Congresswoman Gabrielle Giffords turns to her husband and calls him brave, and it's hard to disagree. Then her husband, astronaut Mark Kelly, turns back to her. "That's what I think of you too," he says. "Brave and tough."
It is his words that most express what the TV audience is thinking – but it is hers that capture the extraordinary road she has taken since she was shot outside a supermarket in her Tucson, Arizona, constituency ten months ago. If tales of human endurance and triumph over adversity is what the American television networks love best, ABC hit gold with its interview with the couple, broadcast on Monday night.
Ms Giffords is still mostly unable to speak in full sentences. But even though she is still far from a full recovery, the improvement in her health since that day has left doctors amazed.

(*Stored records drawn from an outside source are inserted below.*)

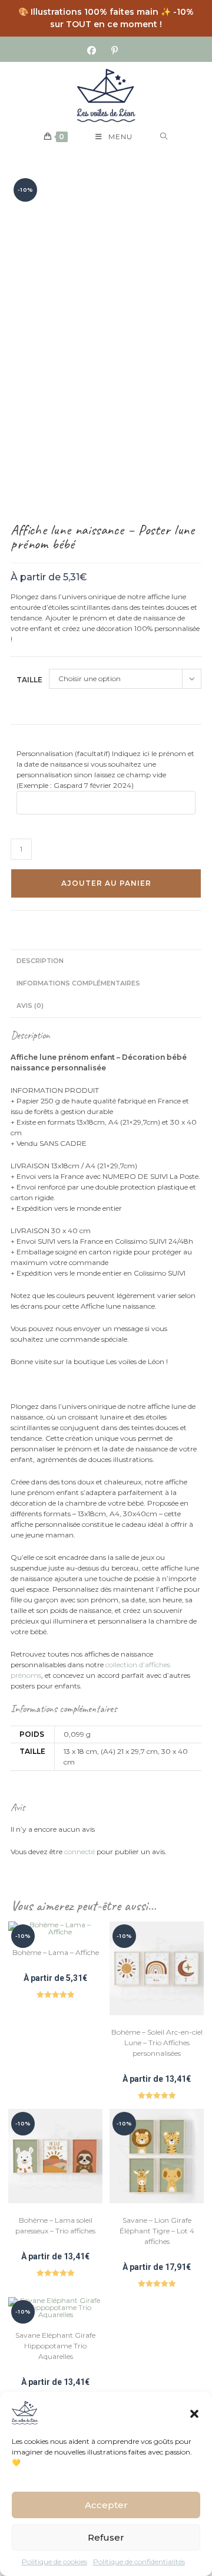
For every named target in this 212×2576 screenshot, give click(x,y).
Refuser (106, 2537)
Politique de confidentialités (139, 2561)
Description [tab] (40, 961)
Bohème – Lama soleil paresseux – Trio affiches (55, 2225)
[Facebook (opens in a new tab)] (95, 50)
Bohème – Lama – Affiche (55, 1952)
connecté (79, 1851)
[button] (194, 2413)
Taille (29, 679)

"Better, better," Ms Giffords, seated beside her husband in a couch in Houston, Texas, where she remains in intensive therapy, tells ABC's chief news anchor, Diane Sawyer. And again, "better". This is her response after she is asked if she plans to run for Congress again. Mr Kelly expands on the answer: she has to be better before making that commitment. Supporters who have been aching for more details of the Congresswoman's condition – this is her first television interview since the January shooting that left 12 others wounded and six dead – have reason to be thrilled and sobered alike. A bullet travelled the whole length of the left side of Ms Giffords brain; some call it a medical miracle that she is alive, let alone grinning, engaging in a form of conversation and walking as well.
But there the miracles stop. Most of Ms Giffords' answers to Sawyer came in the form of single words, sometimes repeated for emphasis. Asked if she was angry when she first learned in her hospital bed what had happened the day of the attack, she replies, "No, no, no. Life, life."
Early in the interview she is asked simply how she is feeling. "Pretty good... Difficult... Strong, strong, strong," she says.
It means the uncertainty about her political future will linger for some time longer. Probably there is no politician in the US better loved than Ms Giffords, 41, and there has been speculation that instead of running for the House of Representatives again, she could seek a US Senate seat. "Yes, absolutely. She would like to run," Commander Kelly said in a separate interview yesterday. "She hasn't made the decision yet. She has some time."
The suspect in the shooting, Jared Loughner, is in custody in Missouri and undergoing medical treatment. He has pleaded not guilty to 49 charges stemming from the attack. Both the Congresswoman and her husband expressed concern that Mr Loughner, 23, may not have received adequate treatment before his rampage. "If he had received some treatment, this probably never would have happened," Commander Kelly said.
The ABC interview was accompanied by segments of a video history of Ms Giffords' recovery taken almost since its beginning by her husband. The tapes show how in the early days she struggled to respond to simple linguistic prompts and commands. At one moment she sobs with a therapist in her Houston rehabilitation hospital. "Can I tell you something? It is going to get better," her therapist says. "You've come a long way in five weeks."